Save all evidence before reseting the replication. If we have no or only sketchy information, it would take us a while to track down the problem. The evidence you should collect is:
All binary logs on the master
All binary log on the slave
The output of SHOW MASTER STATUS on the master at the time you have discovered the problem
The output of SHOW SLAVE STATUS on the master at the time you have discovered the problem
Error logs on the master and on the slave
Use mysqlbinlog to examine the binary logs. The following should be helpful to find the trouble query, for example:
mysqlbinlog -j pos_from_slave_status /path/to/log_from_slave_status | head
Once you have collected the evidence on the phantom problem, try hard to isolate it into a separate test case first. Then report the problem to email@example.com with as much info as possible.
Question 4 :
Getting Maximum Performance from MySQL
Optimization is a complicated task because it ultimately requires understanding of the whole system. While it may be possible to do some local optimizations with small knowledge of your system/application, the more optimal you want your system to become the more you will have to know about it.
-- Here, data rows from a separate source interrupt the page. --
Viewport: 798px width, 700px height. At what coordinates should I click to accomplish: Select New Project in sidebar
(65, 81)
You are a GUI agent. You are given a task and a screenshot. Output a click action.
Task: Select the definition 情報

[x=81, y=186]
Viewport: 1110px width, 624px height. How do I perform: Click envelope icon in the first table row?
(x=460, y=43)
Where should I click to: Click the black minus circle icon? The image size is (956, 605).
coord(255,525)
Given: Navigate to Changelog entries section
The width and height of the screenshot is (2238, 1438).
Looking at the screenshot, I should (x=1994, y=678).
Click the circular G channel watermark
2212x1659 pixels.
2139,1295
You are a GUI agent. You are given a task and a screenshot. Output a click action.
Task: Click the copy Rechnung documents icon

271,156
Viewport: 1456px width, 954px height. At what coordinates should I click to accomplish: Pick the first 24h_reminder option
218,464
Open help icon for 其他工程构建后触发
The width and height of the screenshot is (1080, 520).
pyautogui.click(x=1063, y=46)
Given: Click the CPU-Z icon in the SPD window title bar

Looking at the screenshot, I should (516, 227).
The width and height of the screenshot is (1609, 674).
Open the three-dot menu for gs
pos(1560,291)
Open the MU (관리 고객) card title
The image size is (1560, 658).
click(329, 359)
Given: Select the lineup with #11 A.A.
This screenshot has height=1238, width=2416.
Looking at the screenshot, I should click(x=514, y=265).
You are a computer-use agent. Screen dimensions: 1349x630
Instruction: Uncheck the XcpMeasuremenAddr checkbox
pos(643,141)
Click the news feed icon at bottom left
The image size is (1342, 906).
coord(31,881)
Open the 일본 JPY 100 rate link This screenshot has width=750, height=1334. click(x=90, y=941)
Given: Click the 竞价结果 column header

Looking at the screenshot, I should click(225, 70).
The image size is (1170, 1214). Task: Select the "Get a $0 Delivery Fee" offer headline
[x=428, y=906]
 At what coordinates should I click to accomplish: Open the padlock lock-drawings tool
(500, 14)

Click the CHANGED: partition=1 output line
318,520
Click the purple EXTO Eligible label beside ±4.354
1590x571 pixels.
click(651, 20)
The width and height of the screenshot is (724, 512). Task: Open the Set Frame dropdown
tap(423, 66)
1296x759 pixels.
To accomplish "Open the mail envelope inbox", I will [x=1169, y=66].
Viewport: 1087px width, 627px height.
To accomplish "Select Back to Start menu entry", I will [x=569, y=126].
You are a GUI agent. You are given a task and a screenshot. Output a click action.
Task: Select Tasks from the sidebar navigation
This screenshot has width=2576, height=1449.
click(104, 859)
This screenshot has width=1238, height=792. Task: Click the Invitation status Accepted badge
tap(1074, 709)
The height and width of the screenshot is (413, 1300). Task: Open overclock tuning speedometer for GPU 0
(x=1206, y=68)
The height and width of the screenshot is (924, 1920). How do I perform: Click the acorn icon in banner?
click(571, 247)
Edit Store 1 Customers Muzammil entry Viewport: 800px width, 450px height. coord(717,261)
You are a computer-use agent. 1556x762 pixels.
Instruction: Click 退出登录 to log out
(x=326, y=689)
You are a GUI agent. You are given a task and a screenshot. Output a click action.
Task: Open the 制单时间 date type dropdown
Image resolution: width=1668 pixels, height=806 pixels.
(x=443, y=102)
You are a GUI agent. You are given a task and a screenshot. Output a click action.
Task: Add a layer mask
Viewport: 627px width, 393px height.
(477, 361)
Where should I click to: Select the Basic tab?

So this chapter will try to explain and give some examples of different ways to optimize MySQL. But remember that there are always some (increasingly harder) additional ways to make the system even faster.
Question 5 :
MySQL - Optimization Overview
The most important part for getting a system fast is of course the basic design. You also need to know what kinds of things your system will be doing, and what your bottlenecks are.
The most common bottlenecks are:
Disk seeks. It takes time for the disk to find a piece of data. With modern disks in 1999, the mean time for this is usually lower than 10ms, so we can in theory do about 1000 seeks a second. This time improves slowly with new disks and is very hard to optimize for a single table. The way to optimize this is to spread the data on more than one disk. Disk reading/writing. When the disk is at the correct position we need to read the data. With modern disks in 1999, one disk delivers something like 10-20Mb/s. This is easier to optimize than seeks because you can read in parallel from multiple disks.
CPU cycles. When we have the data in main memory (or if it already were there) we need to process it to get to our result. Having small tables compared to the memory is the most common limiting factor. But then, with small tables speed is usually not the problem.
Memory bandwidth. When the CPU needs more data than can fit in the CPU cache the main memory bandwidth becomes a bottleneck. This is an uncommon bottleneck for most systems, but one should be aware of it.